A SpaceX shipment of ants, avocados and a human-sized robotic arm rocketed toward the International Space Station on Sunday.
The delivery — which arrived yesterday — was the company’s 23rd for NASA in just under a decade.
A recycled Falcon rocket blasted into the predawn sky from NASA’s Kennedy Space Center. After hoisting the Dragon capsule, the first-stage booster landed upright on SpaceX’s newest ocean platform, called A Shortfall of Gravitas.
Photo: Florida Today via AP
SpaceX founder Elon Musk continued his tradition of naming the booster-recovery vessels in tribute to the late science fiction writer Iain M. Banks and his Culture series.

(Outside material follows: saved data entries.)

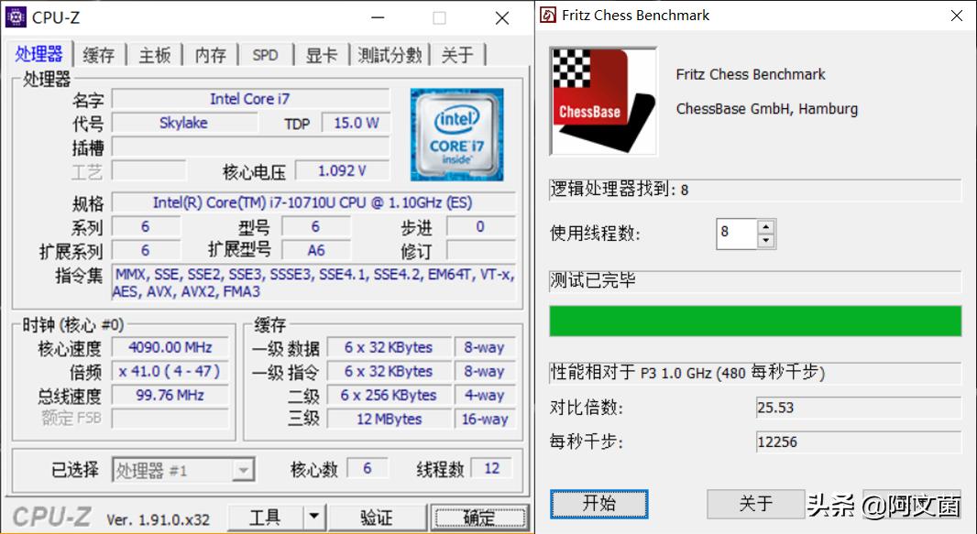Viewport: 977px width, 534px height.
Task: Click the 关于 button in Fritz Chess
Action: (x=755, y=504)
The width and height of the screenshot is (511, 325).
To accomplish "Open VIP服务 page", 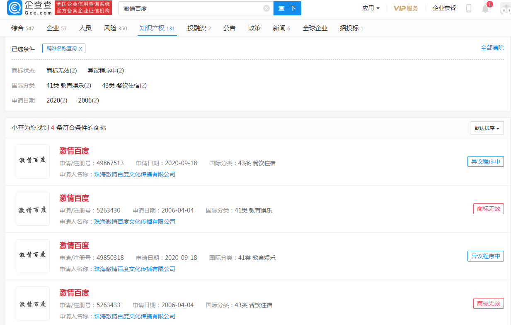I will (405, 7).
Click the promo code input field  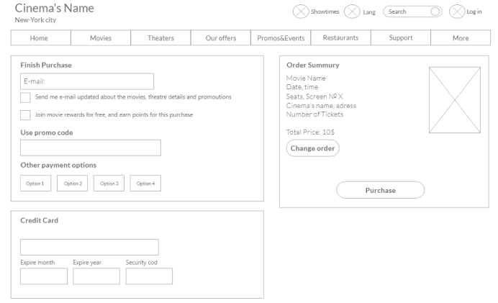[90, 148]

The Dragon was carrying more than 2,170kg of supplies and experiments, as well as fresh food, including avocados, lemons and even ice cream for the space station’s seven astronauts.
The Girl Scouts are sending up ants, brine shrimp and plants as test subjects, while University of Wisconsin-Madison scientists are flying up seeds from mouse-ear cress, a small flowering weed used in genetic research.
Samples of concrete, solar cells and other materials are also to be subjected to weightlessness.
A Japanese start-up company’s experimental robotic arm is to attempt to screw items together in its orbital debut and perform other mundane chores normally done by astronauts.
The first tests are to be done inside the space station.
Future models of the robot are to venture out into the vacuum of space to practice satellite and other repair jobs, Gitai Inc chief technology officer Toyotaka Kozuki said.
As early as 2025, a squad of the arms could help build lunar bases and mine the moon for precious resources, he said.
SpaceX had to leave some experiments behind because of delays resulting from the COVID-19 pandemic.
It was the second launch attempt; Saturday’s effort was foiled by stormy weather.
NASA turned to SpaceX and other US companies to deliver cargo and crews to the space station when the space shuttle program ended in 2011.